**Supplied data:**
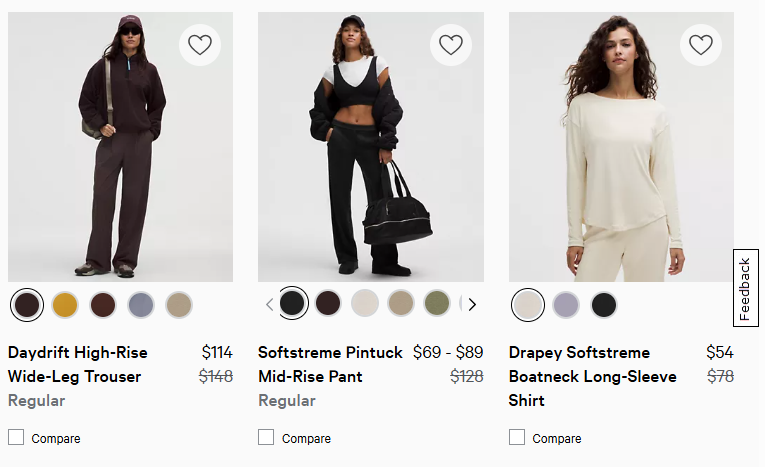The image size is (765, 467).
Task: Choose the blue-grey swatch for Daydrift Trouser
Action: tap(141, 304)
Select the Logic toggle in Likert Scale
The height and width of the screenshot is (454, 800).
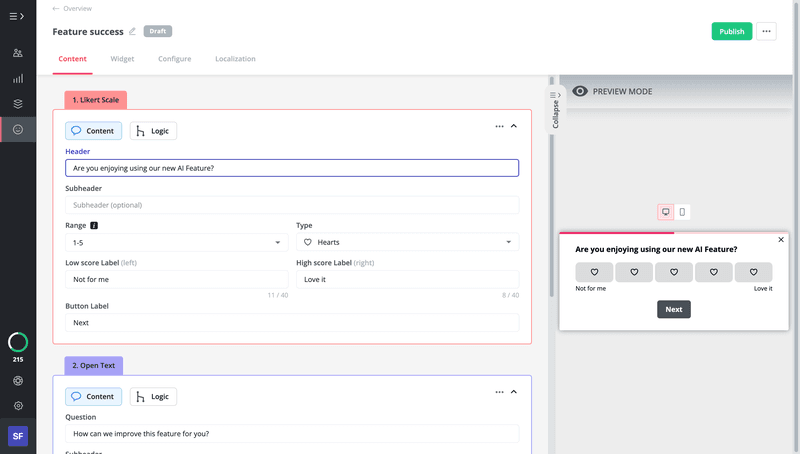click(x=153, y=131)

**Required work:** Please transcribe exactly the lines from the one containing "Select the Logic toggle in Likert Scale" through the last line of the records above, both included, and leave out every picture.

**Task answer:**
Select the Logic toggle in Likert Scale
The height and width of the screenshot is (454, 800).
click(x=153, y=131)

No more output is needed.